# Skewness

In probability theory and statistics, **skewness** is a measure of the asymmetry of the probability distribution of a real-valued random variable about its mean. The value of skewness can be positive or negative, or even undefined.

## Definition

The skewness of a random variable $X$ is the third standardized moment $\gamma_1$, defined as:
\begin{equation}
\tag{1}
\gamma_1 = \operatorname{E}\left[\left(\frac{X-\mu}{\sigma}\right)^3 \right]
= \frac{\mu_3}{\sigma^3}
= \frac{\operatorname{E}\left[(X-\mu)^3\right]}{\ \ \ ( \operatorname{E}\left[ (X-\mu)^2 \right] )^{3/2}}
= \frac{\kappa_3}{\kappa_2^{3/2}}
\end{equation}
where $\mu$ is the mean, $\sigma$ is the standard deviation, $\operatorname{E}$ is the expectation operator, $\mu_3$ is the third central moment, and $\kappa_t$ are the $t$^{th} cumulants.

## Sample Skewness

There are several ways to define **sample skewness**.

In many older texts, (sample) skewness is given by:
\begin{equation}
\tag{2}
g_1 = \frac{m_3}{m_2^{3/2}}
\end{equation}
where $m_t$ is the $t$^{th} (sample) moment:
\begin{equation}
\tag{3}
m_t = \frac{1}{n} \sum \left( x_i - \mu \right)^t
\end{equation}
Note that $m_t$ is a biased estimate of the population moment $\mu_t$.

One way to remove the bias in $g_1$ is: \begin{equation} \tag{4} G_1 = \frac{\sqrt{n(n-1)}}{n-2} g_1 \end{equation}

Note that this is not the only possibility.
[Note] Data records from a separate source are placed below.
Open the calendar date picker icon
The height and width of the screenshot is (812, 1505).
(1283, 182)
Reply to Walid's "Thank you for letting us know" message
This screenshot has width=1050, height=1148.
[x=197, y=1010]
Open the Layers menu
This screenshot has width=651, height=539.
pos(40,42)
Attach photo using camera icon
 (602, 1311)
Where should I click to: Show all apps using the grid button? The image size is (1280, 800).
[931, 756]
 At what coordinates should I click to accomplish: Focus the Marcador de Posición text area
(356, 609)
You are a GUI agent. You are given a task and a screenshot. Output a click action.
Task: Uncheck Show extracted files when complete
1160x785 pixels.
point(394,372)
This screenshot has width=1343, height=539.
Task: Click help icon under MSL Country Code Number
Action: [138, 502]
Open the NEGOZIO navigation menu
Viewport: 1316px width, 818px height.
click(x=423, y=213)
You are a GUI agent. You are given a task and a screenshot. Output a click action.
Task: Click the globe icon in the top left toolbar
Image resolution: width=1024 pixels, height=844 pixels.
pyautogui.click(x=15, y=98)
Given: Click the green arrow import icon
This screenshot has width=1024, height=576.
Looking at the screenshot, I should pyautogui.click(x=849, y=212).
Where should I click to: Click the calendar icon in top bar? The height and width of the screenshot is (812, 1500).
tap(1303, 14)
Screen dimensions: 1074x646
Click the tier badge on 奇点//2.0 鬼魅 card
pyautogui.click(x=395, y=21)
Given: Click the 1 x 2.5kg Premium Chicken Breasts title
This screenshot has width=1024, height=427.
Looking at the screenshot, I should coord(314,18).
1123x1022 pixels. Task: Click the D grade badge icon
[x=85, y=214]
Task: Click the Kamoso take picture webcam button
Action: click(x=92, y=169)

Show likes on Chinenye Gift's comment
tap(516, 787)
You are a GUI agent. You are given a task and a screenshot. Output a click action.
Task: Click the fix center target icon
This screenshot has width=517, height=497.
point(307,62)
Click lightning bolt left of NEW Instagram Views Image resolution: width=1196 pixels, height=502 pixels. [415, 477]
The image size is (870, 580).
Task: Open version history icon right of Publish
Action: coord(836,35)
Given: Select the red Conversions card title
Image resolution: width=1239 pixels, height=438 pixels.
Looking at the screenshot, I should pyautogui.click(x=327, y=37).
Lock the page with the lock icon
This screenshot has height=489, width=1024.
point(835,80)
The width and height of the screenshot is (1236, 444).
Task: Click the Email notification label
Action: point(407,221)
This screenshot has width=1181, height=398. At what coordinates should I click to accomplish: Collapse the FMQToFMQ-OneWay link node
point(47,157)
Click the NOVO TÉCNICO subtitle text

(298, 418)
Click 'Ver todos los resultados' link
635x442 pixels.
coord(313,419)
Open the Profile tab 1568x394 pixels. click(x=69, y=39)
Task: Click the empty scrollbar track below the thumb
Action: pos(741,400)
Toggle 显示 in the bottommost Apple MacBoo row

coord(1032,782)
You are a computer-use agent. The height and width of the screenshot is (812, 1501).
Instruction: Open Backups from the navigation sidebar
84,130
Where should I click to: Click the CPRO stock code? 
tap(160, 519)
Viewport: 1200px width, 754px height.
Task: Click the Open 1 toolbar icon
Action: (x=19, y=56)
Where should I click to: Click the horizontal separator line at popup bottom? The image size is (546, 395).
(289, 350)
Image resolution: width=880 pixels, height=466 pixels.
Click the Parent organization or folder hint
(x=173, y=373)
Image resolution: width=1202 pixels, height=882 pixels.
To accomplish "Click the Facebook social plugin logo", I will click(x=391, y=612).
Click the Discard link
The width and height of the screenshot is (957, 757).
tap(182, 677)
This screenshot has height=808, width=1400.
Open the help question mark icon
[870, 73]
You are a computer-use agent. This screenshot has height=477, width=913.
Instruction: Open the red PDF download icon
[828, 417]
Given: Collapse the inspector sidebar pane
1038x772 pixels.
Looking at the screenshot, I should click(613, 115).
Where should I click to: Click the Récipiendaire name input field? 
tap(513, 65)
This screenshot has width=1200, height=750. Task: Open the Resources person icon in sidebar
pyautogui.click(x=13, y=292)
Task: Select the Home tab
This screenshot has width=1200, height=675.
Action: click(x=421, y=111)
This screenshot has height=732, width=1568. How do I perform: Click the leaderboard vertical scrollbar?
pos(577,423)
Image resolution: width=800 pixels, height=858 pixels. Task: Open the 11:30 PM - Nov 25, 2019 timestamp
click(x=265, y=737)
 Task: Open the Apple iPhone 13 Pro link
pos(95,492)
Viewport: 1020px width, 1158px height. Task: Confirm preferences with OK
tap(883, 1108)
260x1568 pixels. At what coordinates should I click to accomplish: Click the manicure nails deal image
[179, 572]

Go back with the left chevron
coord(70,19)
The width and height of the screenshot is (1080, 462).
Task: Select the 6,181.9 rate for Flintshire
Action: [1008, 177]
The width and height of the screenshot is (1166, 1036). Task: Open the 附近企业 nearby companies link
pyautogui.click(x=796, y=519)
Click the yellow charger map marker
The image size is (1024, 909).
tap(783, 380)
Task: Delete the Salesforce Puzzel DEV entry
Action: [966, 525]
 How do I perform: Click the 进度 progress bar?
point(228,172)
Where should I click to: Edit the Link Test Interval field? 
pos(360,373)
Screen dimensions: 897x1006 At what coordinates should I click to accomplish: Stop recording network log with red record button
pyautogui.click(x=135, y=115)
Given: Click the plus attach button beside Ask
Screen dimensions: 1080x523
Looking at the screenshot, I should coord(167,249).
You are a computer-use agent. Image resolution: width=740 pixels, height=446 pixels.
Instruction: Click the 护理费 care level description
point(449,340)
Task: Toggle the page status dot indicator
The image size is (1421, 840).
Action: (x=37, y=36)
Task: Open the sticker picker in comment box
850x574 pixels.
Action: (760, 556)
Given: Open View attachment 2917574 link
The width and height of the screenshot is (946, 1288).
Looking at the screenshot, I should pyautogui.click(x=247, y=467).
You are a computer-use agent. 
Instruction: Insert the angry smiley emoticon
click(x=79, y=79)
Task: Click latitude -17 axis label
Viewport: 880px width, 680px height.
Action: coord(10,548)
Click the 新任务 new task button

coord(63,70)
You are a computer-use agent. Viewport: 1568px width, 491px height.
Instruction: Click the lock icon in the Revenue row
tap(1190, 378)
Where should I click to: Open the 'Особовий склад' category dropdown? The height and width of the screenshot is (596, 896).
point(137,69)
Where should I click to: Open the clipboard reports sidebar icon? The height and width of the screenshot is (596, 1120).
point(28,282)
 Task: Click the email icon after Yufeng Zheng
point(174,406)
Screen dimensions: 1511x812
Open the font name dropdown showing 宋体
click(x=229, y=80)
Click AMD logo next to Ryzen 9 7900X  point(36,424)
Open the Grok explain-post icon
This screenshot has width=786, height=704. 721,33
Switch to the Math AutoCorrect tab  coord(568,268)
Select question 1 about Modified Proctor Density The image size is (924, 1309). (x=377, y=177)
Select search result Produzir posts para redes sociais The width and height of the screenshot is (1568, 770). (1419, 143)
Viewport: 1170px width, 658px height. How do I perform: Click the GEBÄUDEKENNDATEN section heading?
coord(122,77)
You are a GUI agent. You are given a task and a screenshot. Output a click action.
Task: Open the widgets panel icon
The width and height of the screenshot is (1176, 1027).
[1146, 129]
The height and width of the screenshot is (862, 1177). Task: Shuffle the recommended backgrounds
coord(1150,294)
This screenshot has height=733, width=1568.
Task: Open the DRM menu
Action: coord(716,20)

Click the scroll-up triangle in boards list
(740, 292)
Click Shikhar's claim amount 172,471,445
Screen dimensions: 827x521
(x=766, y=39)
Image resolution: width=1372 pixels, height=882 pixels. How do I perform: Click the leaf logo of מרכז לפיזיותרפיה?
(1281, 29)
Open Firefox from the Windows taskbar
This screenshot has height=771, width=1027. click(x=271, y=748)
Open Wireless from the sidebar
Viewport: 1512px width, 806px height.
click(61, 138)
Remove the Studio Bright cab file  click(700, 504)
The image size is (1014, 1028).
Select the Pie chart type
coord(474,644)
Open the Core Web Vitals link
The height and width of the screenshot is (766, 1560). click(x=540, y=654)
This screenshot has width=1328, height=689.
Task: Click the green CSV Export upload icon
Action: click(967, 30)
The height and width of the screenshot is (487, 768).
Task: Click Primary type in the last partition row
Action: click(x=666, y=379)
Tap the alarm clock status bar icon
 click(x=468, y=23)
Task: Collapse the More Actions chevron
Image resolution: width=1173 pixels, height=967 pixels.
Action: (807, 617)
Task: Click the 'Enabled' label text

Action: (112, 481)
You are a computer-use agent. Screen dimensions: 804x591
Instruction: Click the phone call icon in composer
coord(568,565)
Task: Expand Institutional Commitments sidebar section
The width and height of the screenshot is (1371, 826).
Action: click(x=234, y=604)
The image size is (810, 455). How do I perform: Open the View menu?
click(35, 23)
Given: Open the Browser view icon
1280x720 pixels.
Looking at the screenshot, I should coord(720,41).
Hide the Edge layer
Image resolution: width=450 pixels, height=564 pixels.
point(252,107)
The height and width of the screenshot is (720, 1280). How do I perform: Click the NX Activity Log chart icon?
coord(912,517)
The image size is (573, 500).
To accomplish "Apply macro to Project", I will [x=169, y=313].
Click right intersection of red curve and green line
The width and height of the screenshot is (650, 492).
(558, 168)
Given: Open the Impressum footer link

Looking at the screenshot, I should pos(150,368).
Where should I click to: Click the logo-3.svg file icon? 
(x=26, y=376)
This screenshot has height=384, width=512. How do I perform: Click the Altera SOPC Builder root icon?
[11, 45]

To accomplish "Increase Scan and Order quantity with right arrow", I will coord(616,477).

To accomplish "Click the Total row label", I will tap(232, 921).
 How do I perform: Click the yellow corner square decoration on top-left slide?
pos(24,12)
Another is given by: \begin{equation} \tag{5} b_1 = \left( \frac{n-1}{n} \right)^{3/2} \frac{m_3}{m_2^{3/2}} \end{equation}

These different measures have been studied in ^{[1]}. Both of these measures are unbiased. For large sample sizes, there is little difference between the measures. Differences exist for small sample sizes, however. For samples from a normal distribution, $b_1$ has the lowest MSE; for samples from an asymmetric distribution, $G_1$ has the lowest MSE. Whatever distribution is being sampled, $G_1$ has the greatest variance.

## stats++

In stats++, $G_1$ is implemented.

## Notes and references

- ↑ D. N. Joanes and C. A. Gill, "Comparing measures of sample skewness and kurtosis," The Statistician
**47**, 183--189 (1998).